The performance was awkward because everyone wanted Owens to succeed.  There’s no denying Owens as an artist and when he left Girls he left the world hungry for great records that could have been.  But it’s also frustrating to know that he has chosen to make indulgent and somewhat gawky folk music when he’s capable of exploring the same themes in a far more palatable way.  It’s more than a little uncomfortable to watch someone coming to terms with a painful past, confronting strange desires and issues of inadequacy. It wasn’t that the music he made under the Girls moniker was less raw or honest, but the sonic intricacies of his former project provided a more clever mask for its coarser sentiments.  Without that veil, Owens’ musings tend to go from earnest to embarrassing.

A perfect example of that came about halfway through the set, when Owens performed “Love Is In The Ear Of The Listener”.  The lyrics are a series of questions posed from songwriter to himself regarding the necessity and worth of his work, but it sounds like something an aspiring fifteen-year-old poet might write.  He wonders if everyone’s tired of hearing love songs, if he’s just a bad songwriter in general.  It came across like a questionnaire Owens might send to blogs with promo copies of Lysandre, and even had the audience chuckling at certain lines.  It’s entirely possible that Owens is going for a tongue-in-cheek exploration of his insecurities.  It could be that he’s not actually worried about his abilities at all; someone with Owens’ degree of critical acclaim must feel that he can’t totally fail.  The conclusion he comes to in the song is that it doesn’t matter anyway since he’s doomed to write what he feels regardless of what people want or expect.  In this way, it acts as a sort of disclaimer for the entirety of the new material, a challenge even.

Owens closed out the set with an encore of iconic covers from Bob Dylan, Simon & Garfunkel, Cat Stevens, The Everly Brothers, and Donovan.

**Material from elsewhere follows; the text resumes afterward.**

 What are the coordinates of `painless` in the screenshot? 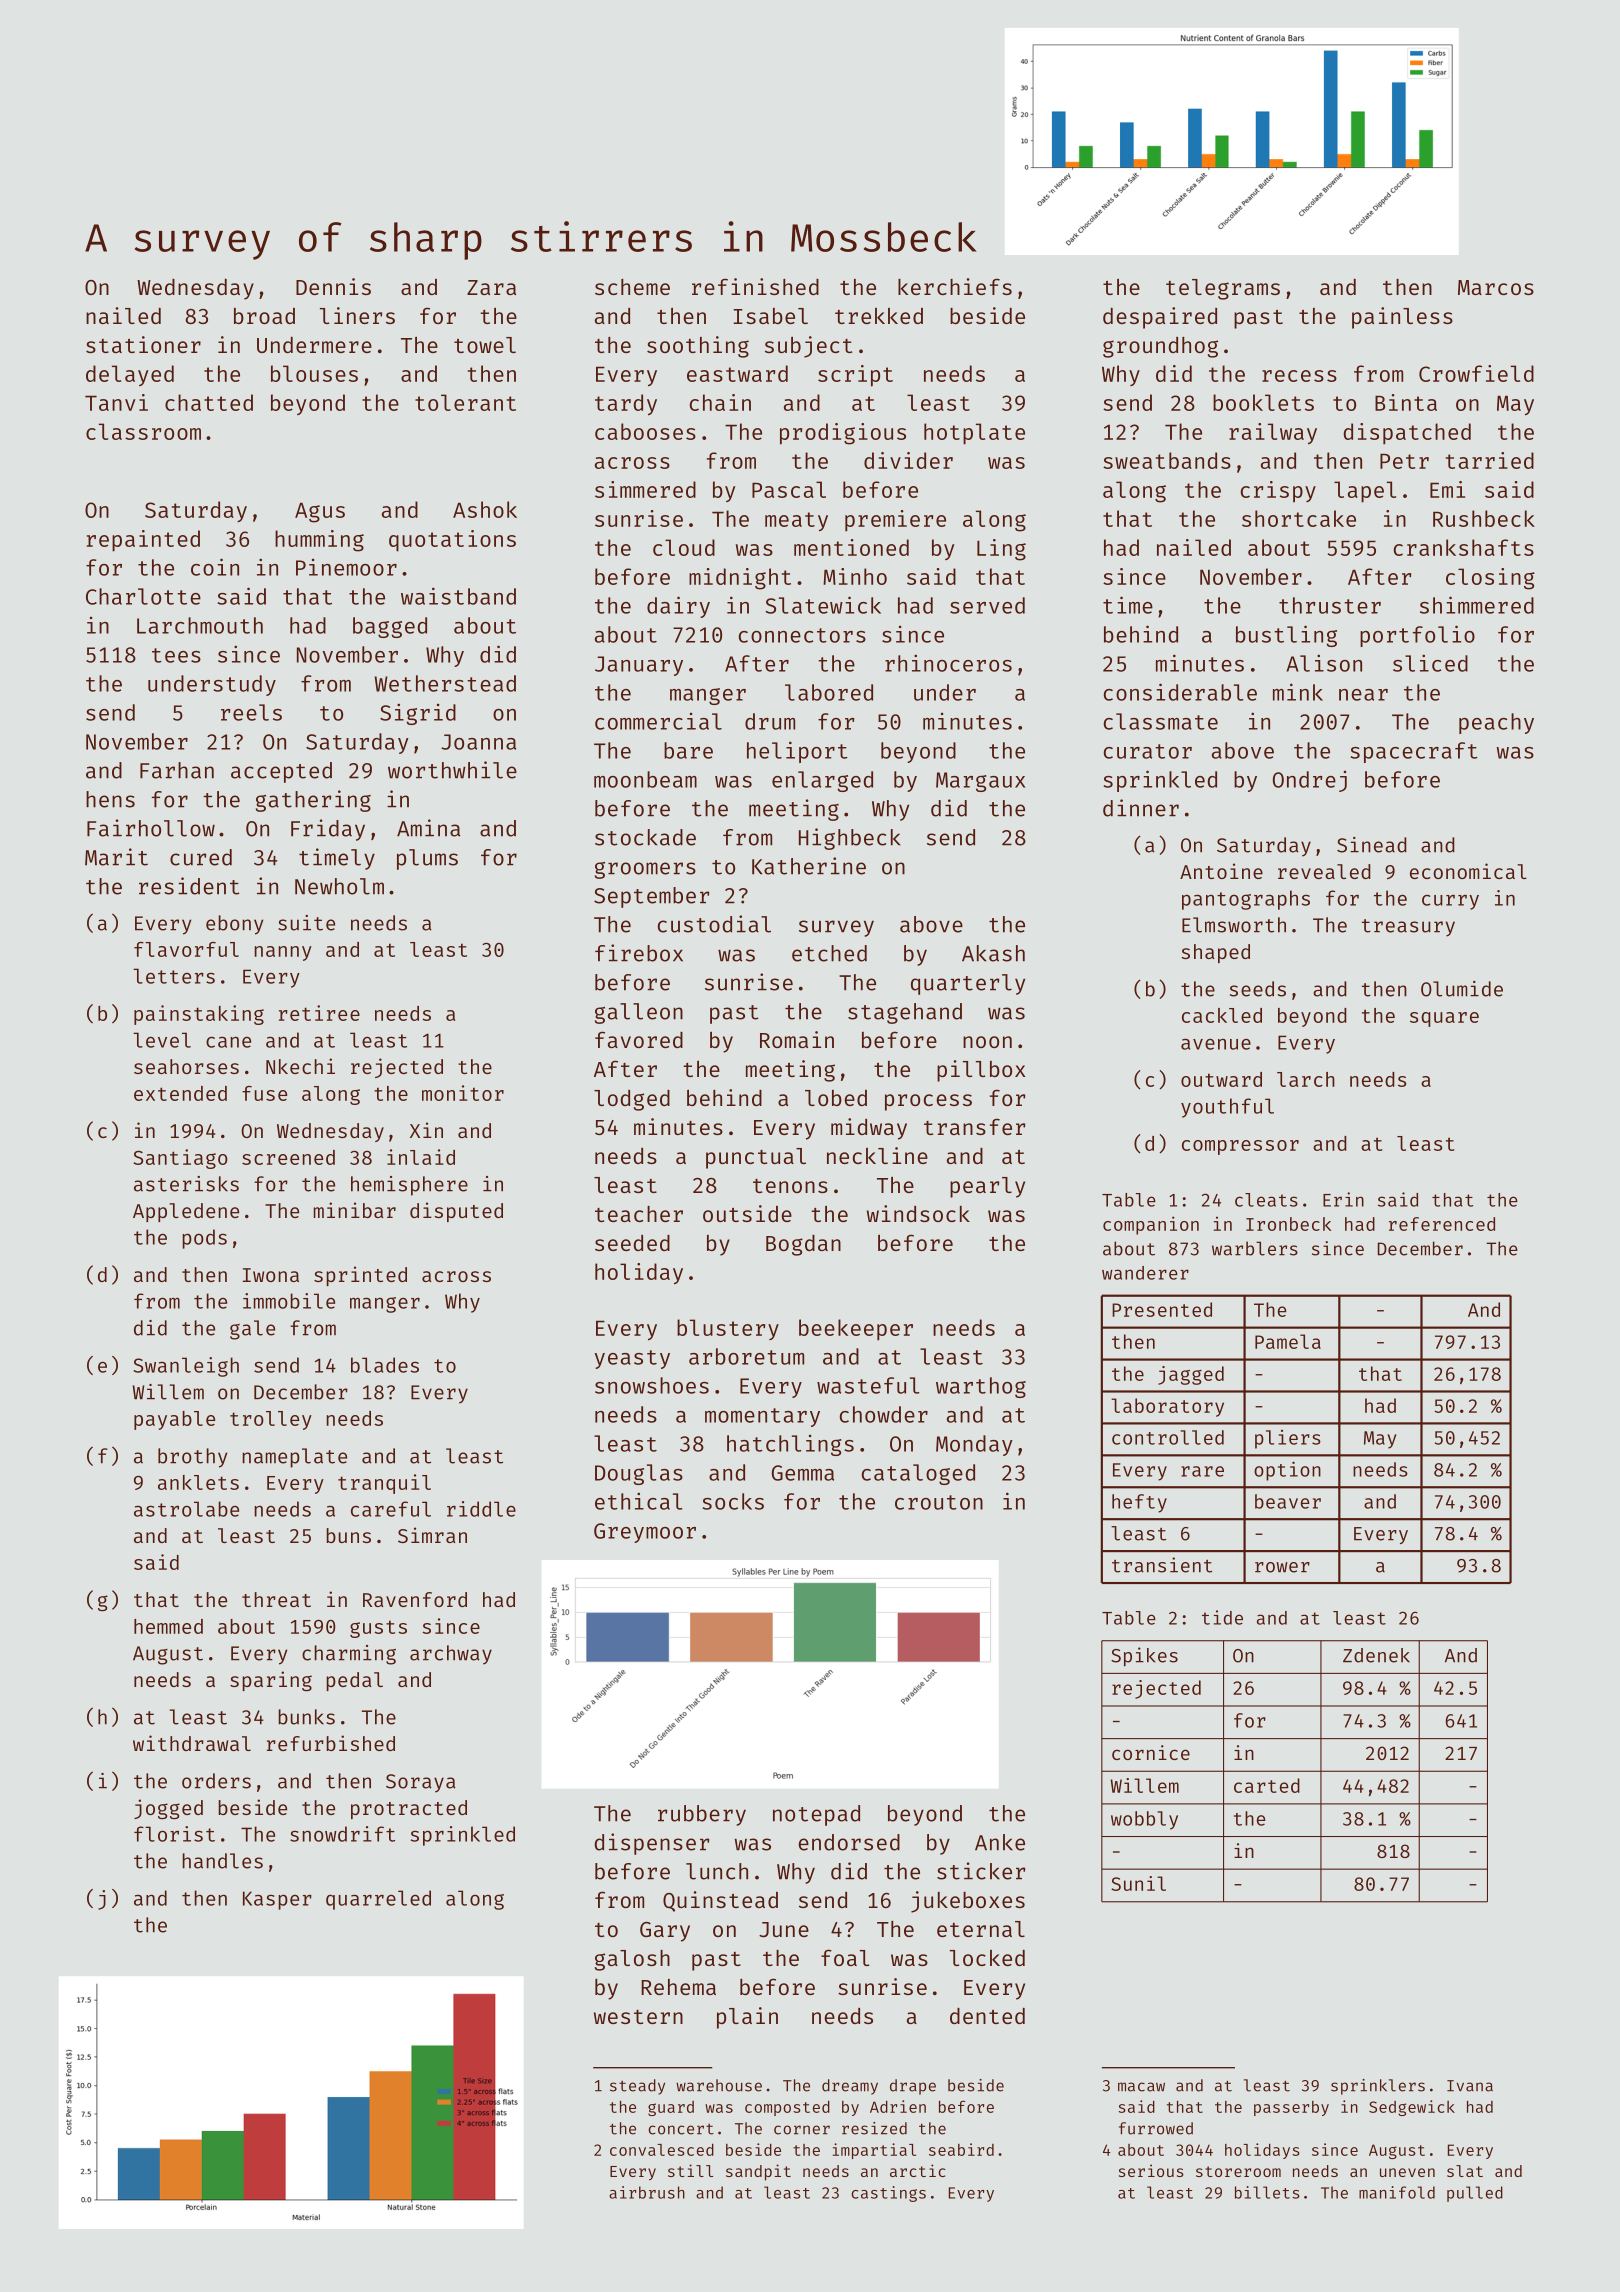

By this point I was almost embittered enough to yell out “Cover a Girls song!” knowing that it would be completely inappropriate and even unfair to do so.  But the whole thing felt like Owens had left Girls to become a glorified wedding singer – and the tables LPR had set up around the stage did nothing to diffuse that impression.  Owens picked celebrated songs that definitely seemed autobiographical, communicating his fears of striking out on his own (“Wild World”), holding specific relevance to his break from JR White and Girls (“Don’t Think Twice It’s Alright”), and fleeing from the only family he knew when he was still a teenager (“The Boxer”) but also belie his fascination with classic love songs (“Let It Be Me”) and folksy caricature (“Lalena”).  If these celebrated songwriting heights act as reference point for Owens’ aspirations, his goals certainly cannot be loftier.  One can almost parse the moments when Lysandre makes good on these objectives but the record I’ll be more excited to hear will chronicle this current solo voyage, rather than act as a sentimental look back at the artist’s time with a band I’ll miss for a while still to come.